I have/am summarising the papers I attended at the ACA conference on a separate page, so read on only if you want to hear about just about the most charming small city you could imagine.
Kingston has around 110 000 people and is very ‘human’ in scale. I walked everywhere I wanted to go (the conference itself was a half hour walk away), and enjoyed slow moving traffic, slow moving people and a really relaxed atmosphere everywhere. The city lies on the shores of Lake Ontario. From my hotel balcony I looked straight out over the lake, with the junction with the St Lawrence River just to my left.
One of the social events was a three hour cruise up the St Lawrence, through the 1000 island region, aptly named. It is absolutely gorgeous and I was gobsmacked at the green luxury of so many tiny islands. What I wouldn’t give to have one of the summer houses dotted over these islands. The evening was made even better by impressive thunderheads building up and eventually giving a fantastic light display.
Kingston is an old town, and very ‘British’ – with good reason. Previously French, it became effectively the ‘frontier’ for British loyalists against America. The town is full of gorgeous 18th and 19th century public buildings and homes, many of them built from the local limestone. I loved the Georgian houses and pubs (I did not find a single cafe or straight restaurant – there are combined pub/cafe/restaurants everywhere), like the Prince George Hotel
and this gorgeous private house (embellished, alas, with an Italian Villa porch – there are many spectactular if to my eyes slightly vulgar Italian Villa style houses from the Victorian era in the city)
Kingston is a university town, home to one of Canada’s best and oldest universities – Queen’s University – and the Royal Military College (more like Australia’s ADFA than its RMC). Many of Queen’s buildings are also built from limestone, but built from the mid 19th century, they are often in the Baronial style in evidence at Australia’s own ‘sandstone’ universities.

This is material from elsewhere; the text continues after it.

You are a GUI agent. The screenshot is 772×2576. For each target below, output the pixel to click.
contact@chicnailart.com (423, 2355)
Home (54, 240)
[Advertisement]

Kingston has been alive with summer since I’ve been here – their winters sound so gruesome that I am not surprised everyone gets out to bask in the sun and eat icecream! I’m listening to a live music performance downstairs at the hotel – nice cheerful rock – and on my way back from the last conference session stopped with others to hear a great band perform in the park near my hotel. It’s great hearing French spoken in the streets, and was even cooler to hear very funky, spunky, Francophone folk rock in the sunshine.
I really have enjoyed my stay here. Aside from the great conference, I’ve also enjoyed being around super friendly people, have eaten great food (it is so wonderful to have perfectly steamed veges!), and just the sense of a small and very relaxed community by the shores of the lake.